Nei mesi scorsi, dopo la vittoria elettorale del partito nazionalista Bharatiya Janata Party (Bjp), si sono tenute decine di queste cerimonie religiose, in particolare negli stati meridionali del Kerala e di Goa, dove c’è una forte presenza cristiana. Presenza che, secondo la tradizione, trae le sue origini dallo sbarco dell’apostolo Tommaso sulla costa indiana circa duemila anni fa. In base a stime dei media, dalle 1.200 alle 8 mila persone sono finora «tornate all’induismo» volontariamente grazie alle riconversioni di massa organizzate in diverse città. Le iniziative del Vhp e Rss si sarebbero intensificate in coincidenza con il Natale.

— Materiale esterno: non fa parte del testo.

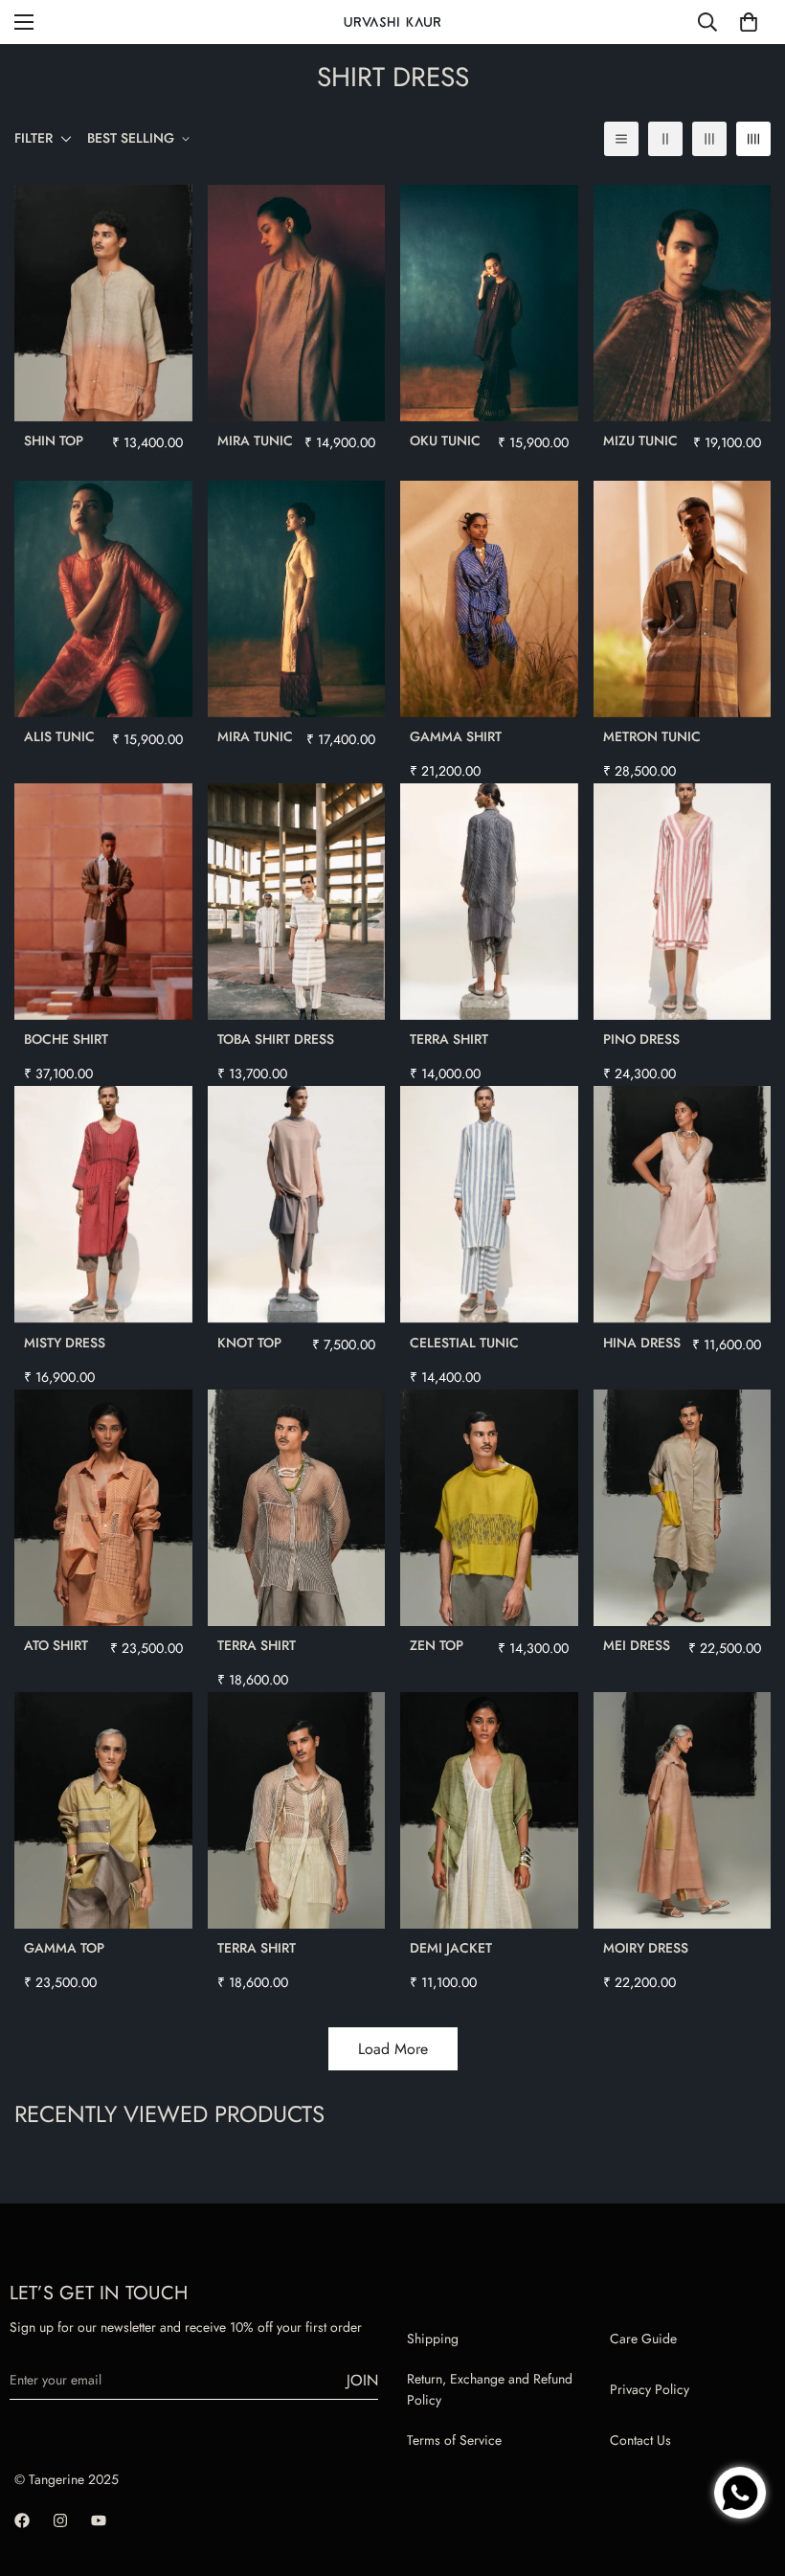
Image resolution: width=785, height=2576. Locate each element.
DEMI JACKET (451, 1947)
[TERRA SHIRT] (489, 901)
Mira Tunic (255, 440)
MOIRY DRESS (645, 1947)
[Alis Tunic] (103, 599)
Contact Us (640, 2440)
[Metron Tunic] (683, 599)
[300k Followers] (22, 2520)
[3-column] (709, 139)
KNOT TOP (249, 1342)
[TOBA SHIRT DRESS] (297, 901)
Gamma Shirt (456, 736)
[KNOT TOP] (297, 1204)
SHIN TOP (53, 440)
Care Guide (643, 2338)
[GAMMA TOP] (103, 1810)
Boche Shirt (66, 1039)
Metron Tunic (652, 736)
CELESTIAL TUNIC (464, 1342)
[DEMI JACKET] (489, 1810)
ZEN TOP (436, 1645)
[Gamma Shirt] (489, 599)
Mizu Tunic (640, 440)
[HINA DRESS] (683, 1204)
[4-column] (753, 139)
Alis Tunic (59, 736)
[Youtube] (98, 2520)
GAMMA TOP (64, 1947)
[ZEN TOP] (489, 1508)
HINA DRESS (642, 1342)
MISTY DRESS (64, 1342)
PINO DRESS (641, 1039)
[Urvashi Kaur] (392, 22)
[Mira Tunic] (297, 303)
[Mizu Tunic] (683, 303)
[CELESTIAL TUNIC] (489, 1204)
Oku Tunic (445, 440)
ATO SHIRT (56, 1645)
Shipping (433, 2338)
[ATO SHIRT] (103, 1508)
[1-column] (621, 139)
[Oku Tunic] (489, 303)
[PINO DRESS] (683, 901)
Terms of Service (454, 2440)
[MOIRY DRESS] (683, 1810)
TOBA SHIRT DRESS (275, 1039)
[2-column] (665, 139)
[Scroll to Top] (748, 2429)
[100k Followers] (60, 2520)
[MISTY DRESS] (103, 1204)
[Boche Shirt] (103, 901)
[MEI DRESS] (683, 1508)
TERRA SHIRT (449, 1039)
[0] (749, 22)
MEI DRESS (636, 1645)
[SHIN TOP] (103, 303)
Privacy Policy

La protesta dei cristiani d’India.
In una conferenza stampa tenuta domenica ad Amritsar (Punjab), i rappresentati della Chiesa cattolica e di due altre Chiese protestanti hanno accusato il premier Modi di un «tacito supporto» alle campagne di conversione religiosa. Hanno anche hanno minacciato proteste pubbliche per fermare i “ghar wapasi”. Il partito di maggioranza, il Bharatiya Janata Party (Bjp), ha però negato di sponsorizzare le riconversioni. Il presidente, Amit Shah, potente braccio destro di Modi, ha infatti detto che la campagna lanciata dai radicali indù affiliati al Bjp «non fa parte dell’agenda del governo». Di recente, l’esecutivo guidato da Modi ha invece proposto una legge nazionale contro le conversioni “forzate”, creando un vivace dibattito in Parlamento e la ferma opposizione dei cristiani, preoccupati per il rischio di essere perseguitati per proselitismo. Una simile legge - aveva detto l’arcivescovo di New Delhi, Anil Couto, in una conferenza stampa a metà dicembre, «non è affatto necessaria in uno Stato laico. Anche perché la conversione di una persona a un’altra religione è un fatto del tutto privato e a quella persona deve essere lasciata la responsabilità della decisione». La minoranza cristiana, che rappresenta il 2,3% del miliardo e 200 milioni di indiani, è preoccupata anche dall’aumento degli atti vandalici. A New Delhi, dove il primo dicembre una chiesa è stata data alle fiamme da sconosciuti, è di nuovo salita la tensione sabato scorso a causa dell’incendio di un presepe in una chiesa del quartiere di Rohini, che, secondo le autorità ecclesiastiche, sarebbe doloso.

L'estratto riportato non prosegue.